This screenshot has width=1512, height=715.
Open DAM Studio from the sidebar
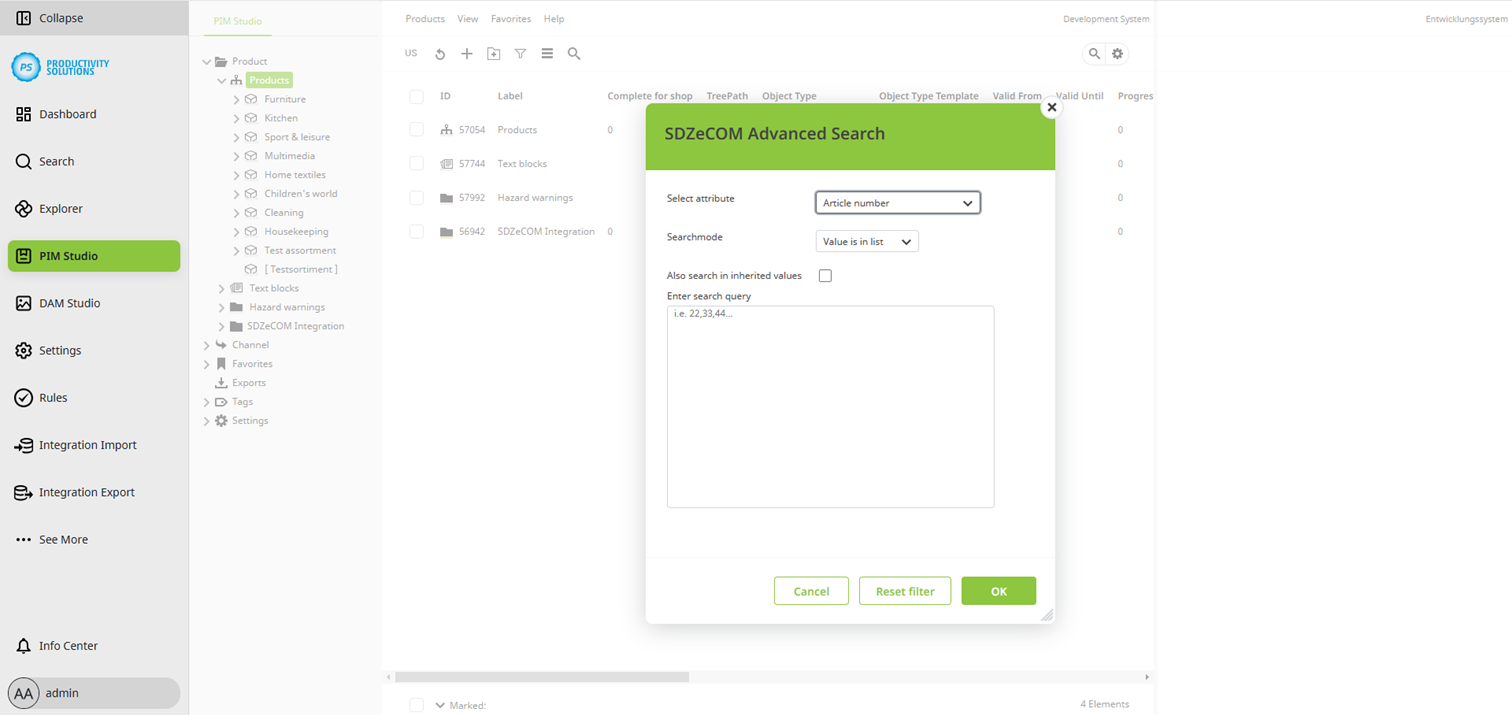tap(69, 303)
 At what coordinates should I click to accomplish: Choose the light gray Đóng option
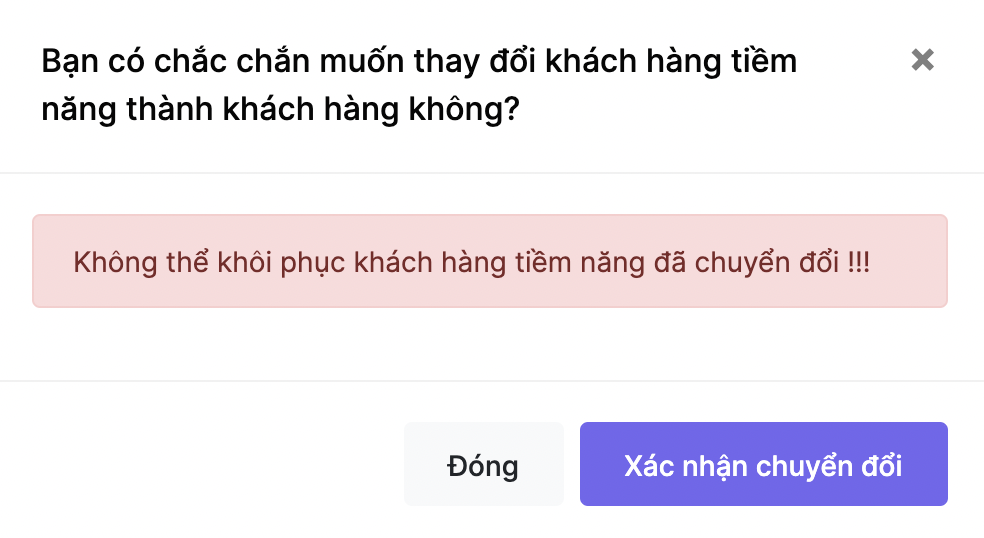[x=484, y=464]
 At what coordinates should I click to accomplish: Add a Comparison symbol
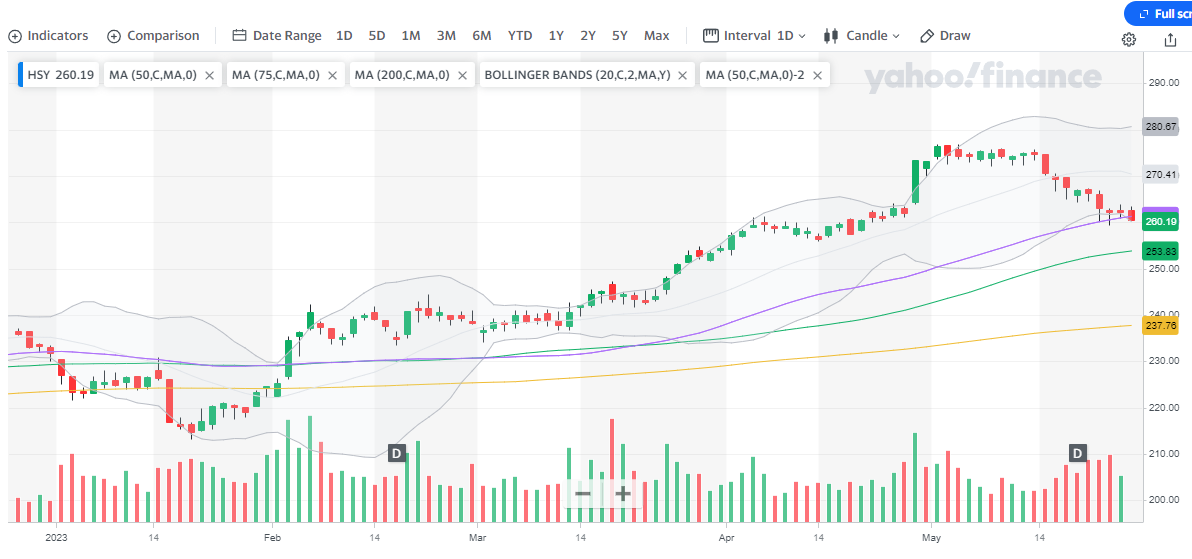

■ What is being asked ■
The lines above must be transcribed exactly, with every picture left out.

■ Response box ■
This screenshot has width=1512, height=715.
Open DAM Studio from the sidebar
tap(69, 303)
 At what coordinates should I click to accomplish: Choose the light gray Đóng option
[x=484, y=464]
 At what coordinates should I click to accomplish: Add a Comparison symbol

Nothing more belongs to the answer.